[Stored items]

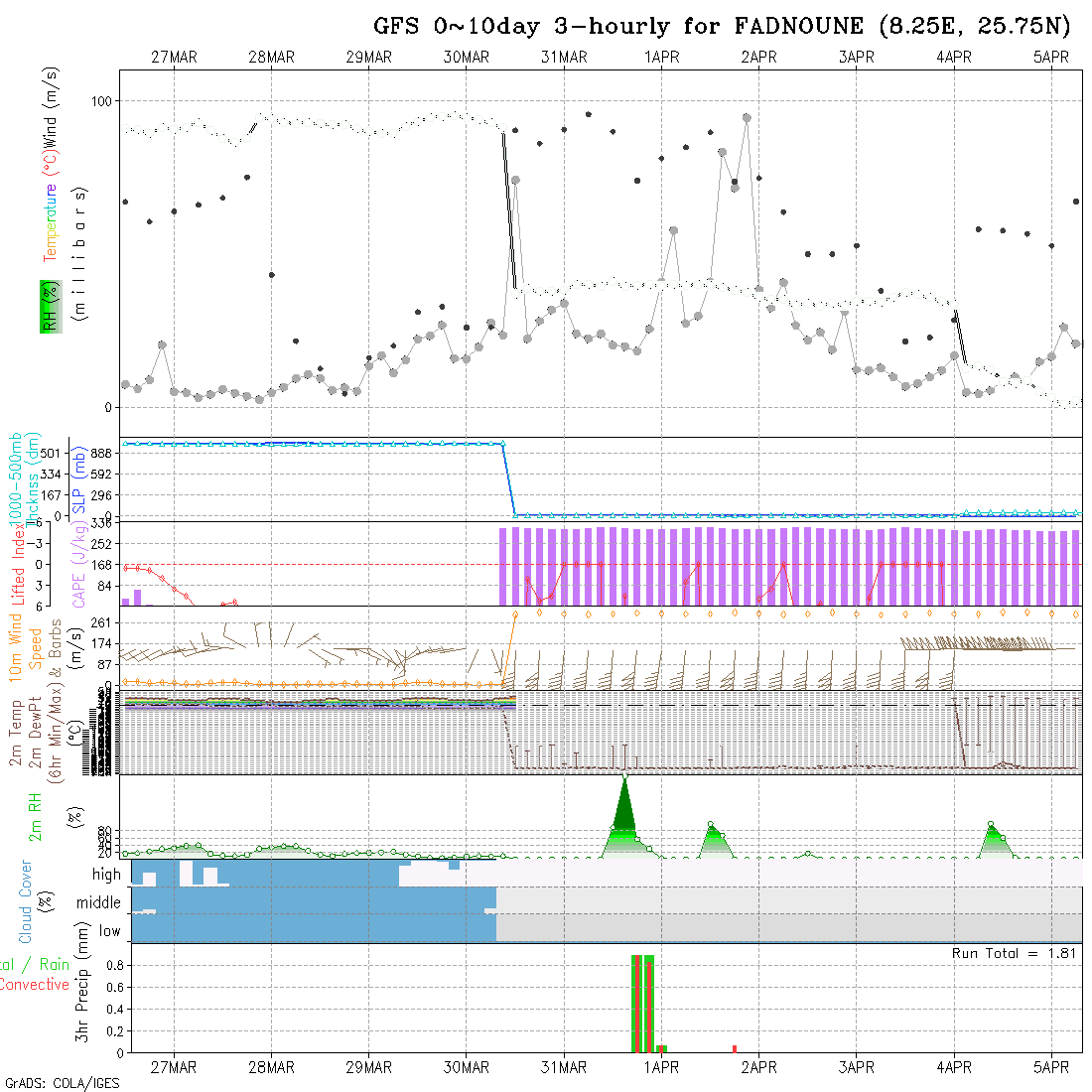
Task: Select the "high" cloud cover level label
Action: [106, 875]
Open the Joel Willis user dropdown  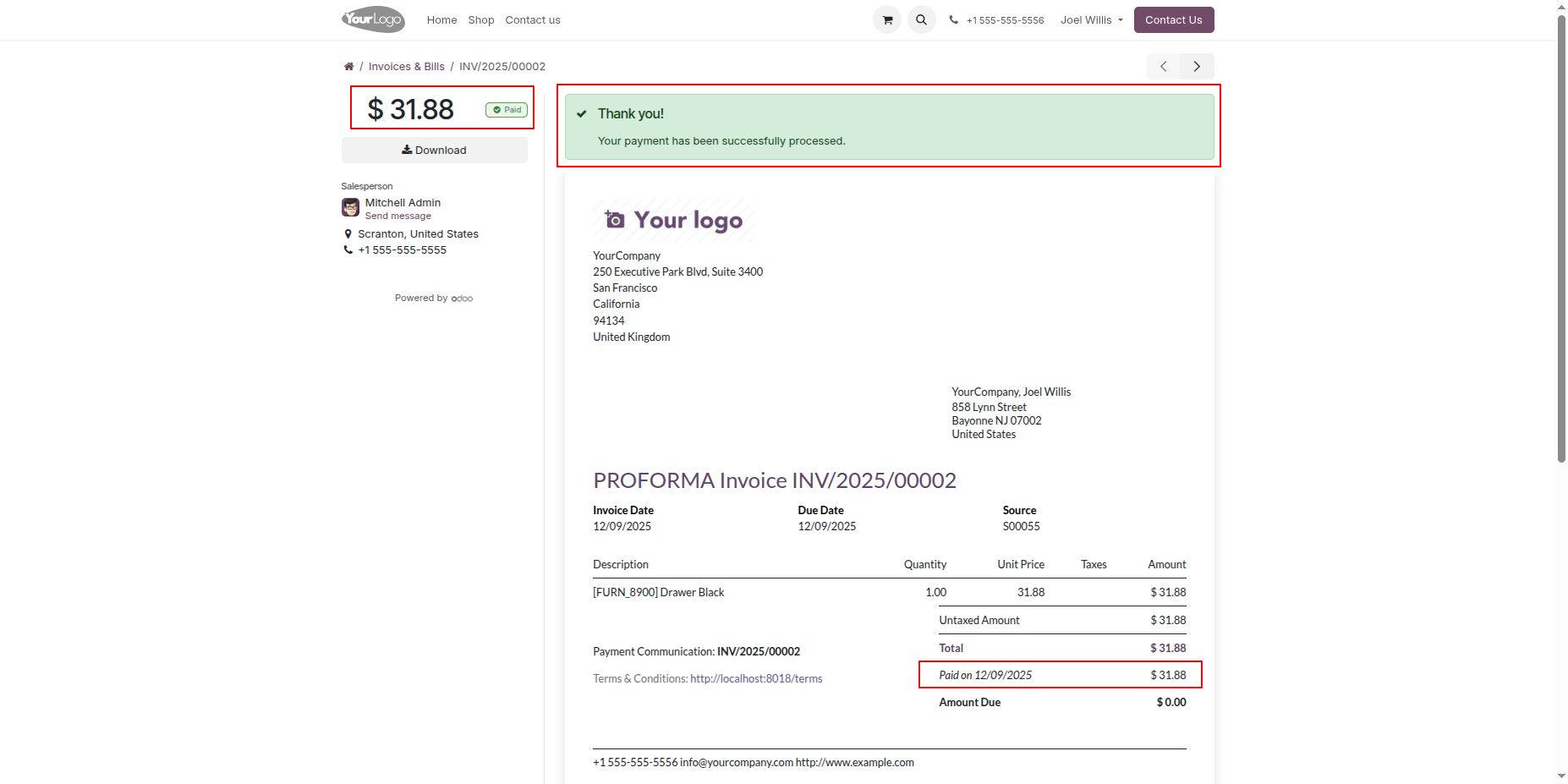(x=1091, y=20)
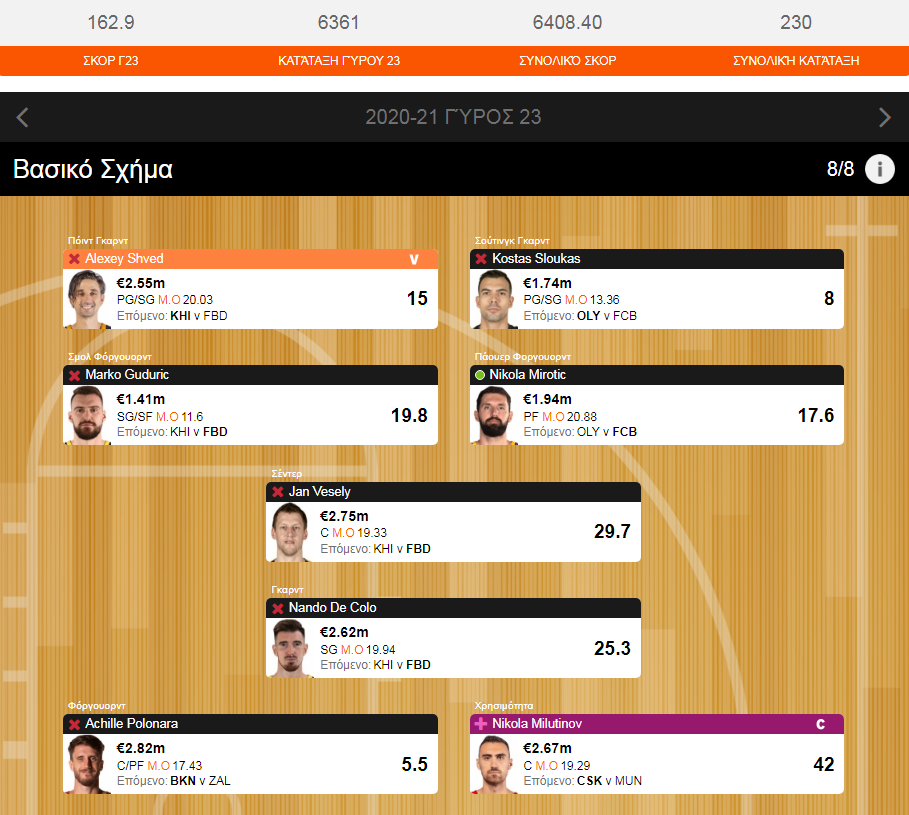The height and width of the screenshot is (815, 909).
Task: Click the green status dot beside Nikola Mirotic
Action: coord(480,375)
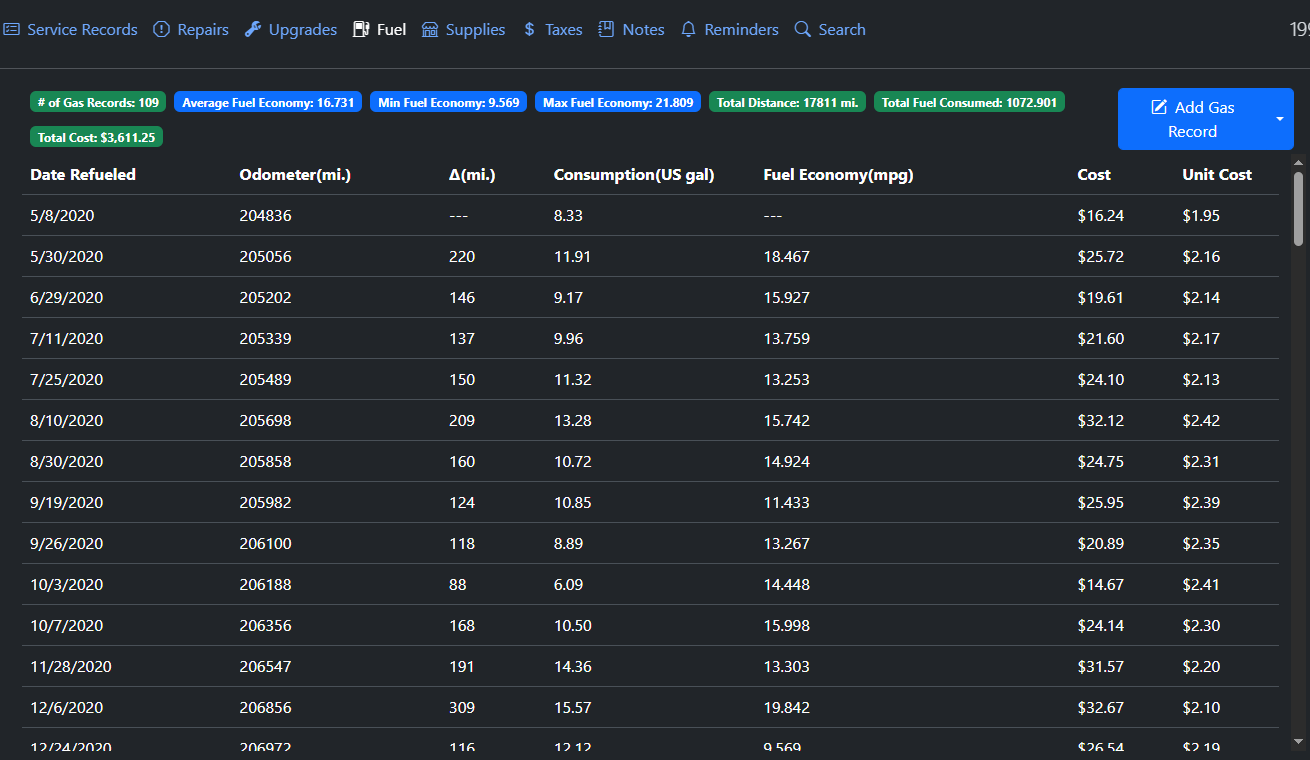The width and height of the screenshot is (1310, 760).
Task: Click the Supplies shop icon
Action: coord(430,30)
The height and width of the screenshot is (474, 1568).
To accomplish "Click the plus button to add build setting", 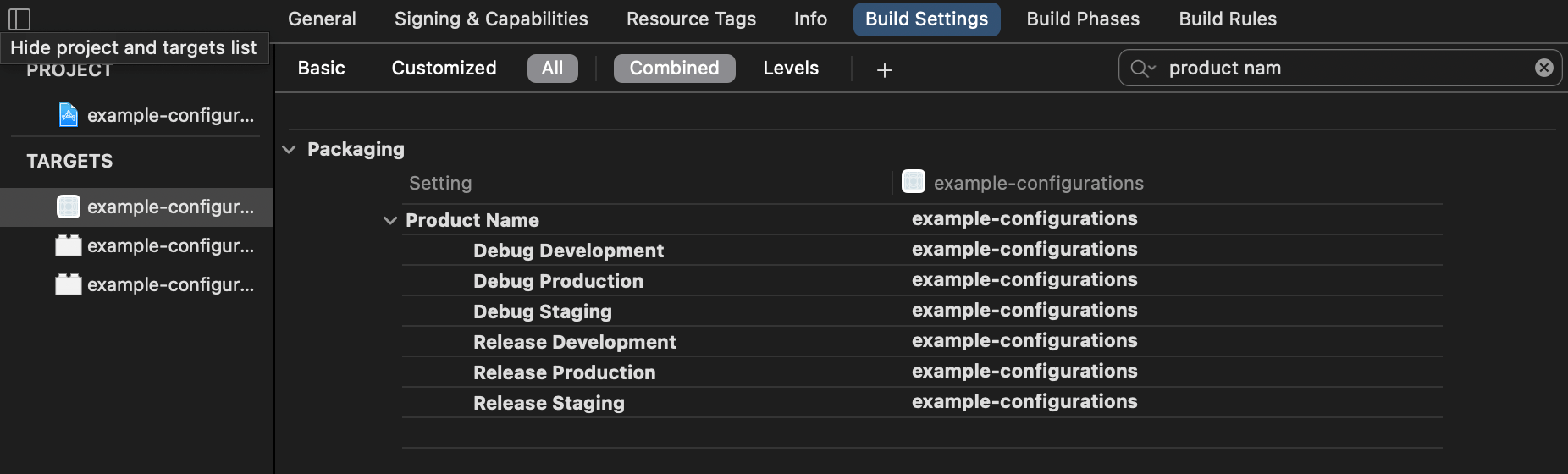I will (x=884, y=69).
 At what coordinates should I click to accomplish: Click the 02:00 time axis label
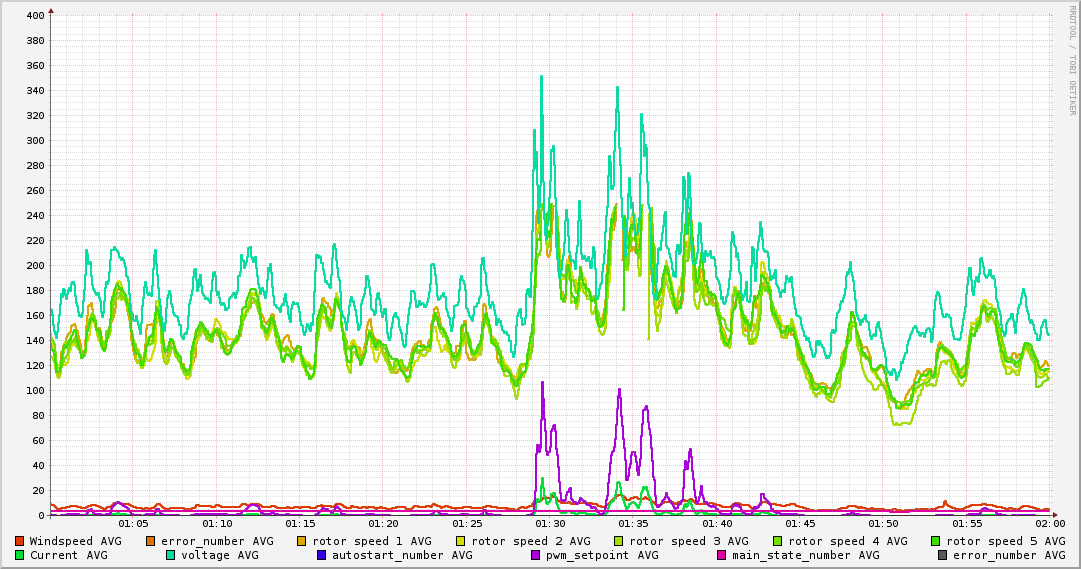(x=1050, y=524)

Required action
Your task is to write out, exactly and without pictures, only the lines from the one holding "At what coordinates" to the last line of the data.

Exercise output
 At what coordinates should I click to accomplish: Click the 02:00 time axis label
(x=1050, y=524)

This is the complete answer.